Cette même distinction est exprimée par Lochak (2002) par le vocable citoyenneté politique (actualisée par le vote et la représentation) et la citoyenneté sociale (actualisée par la participation et l’implication).

En matière de participation citoyenne, les citoyens interviennent parfois au sein des institutions par le biais du volontariat qui constitue souvent une interface et une solution de continuité entre un public, des adhérents motivés et engagés et des professionnels permanents. Ils viennent ainsi garantir la dimension citoyenne des institutions dans lesquelles ils interviennent (Sue, 2003). Cependant, cette action citoyenne s’exprime, le plus fréquemment, sous la forme d’implication au sein d’organisations non gouvernementales ou d’associations qui possèdent souvent suffisamment de légitimité et de faculté de lobbying pour s’imposer comme entrepreneurs et producteurs de normes (Badie, 2002).
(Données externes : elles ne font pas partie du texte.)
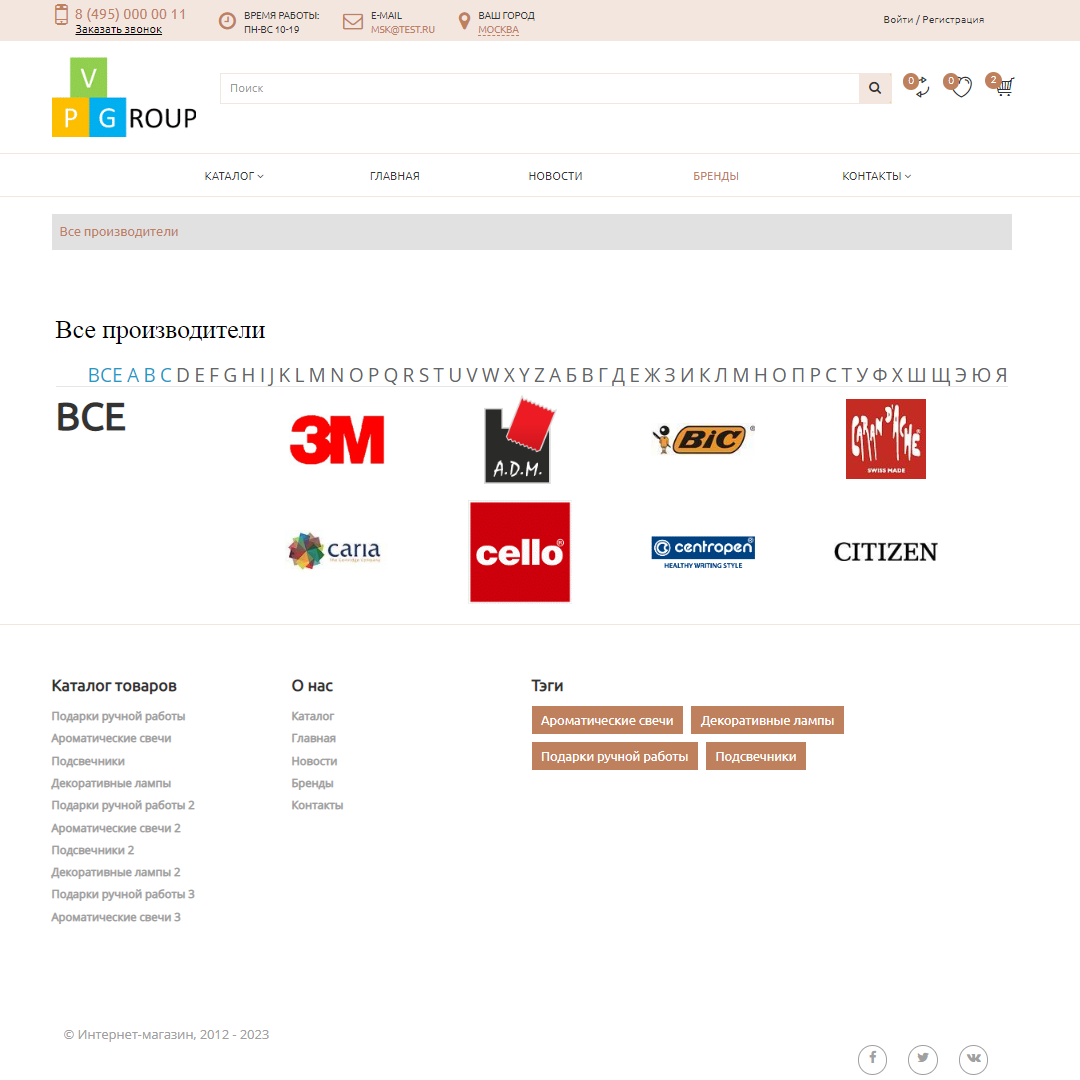This screenshot has height=1080, width=1080.
Task: Open the 3M brand logo
Action: pos(337,440)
Finalement, un dernier mode d’action de la société civile est celui du vigilantisme et de la désobéissance civile. En effet, Locke ([1689] 1970) soulignait déjà que la délégation de pouvoir par la société civile n’est pas absolue et, si des abus de pouvoir sont constatés, les citoyens ont le droit de faire juger ces abus par les tribunaux et, si cela ne suffit pas, d’utiliser des moyens de pression et éventuellement la force pour obtenir le changement voir remplacer le gouvernement. Sommier mentionne à cet effet que «si l’acte de désobéissance civile transgresse publiquement et collectivement une norme juridique et par conséquent la désacralise, c’est au nom de principes moraux supérieurs à l’ordre normatif mais aussi en vertu de la croyance dans la capacité de changer la société par le droit» (2003, p.242-243). Cette relation complexe entre normes juridiques et principes moraux humanistes vient déjà symboliser la distinction existante entre légalité et légitimité, sur laquelle nous reviendrons plus en avant dans ce chapitre.

Dans cette thèse, nous appliquerons à la prison deux théorisations faites du contrôle du pouvoir soit, dans un premier temps, les théories de "l'État de droit" pour lesquelles le droit est le principal outil de contrôle du pouvoir et dans un deuxième temps les

théorisations du contrôle du pouvoir par la société civile basées sur les concepts d’humanisme, de contrat social, de citoyenneté et d’actions collectives.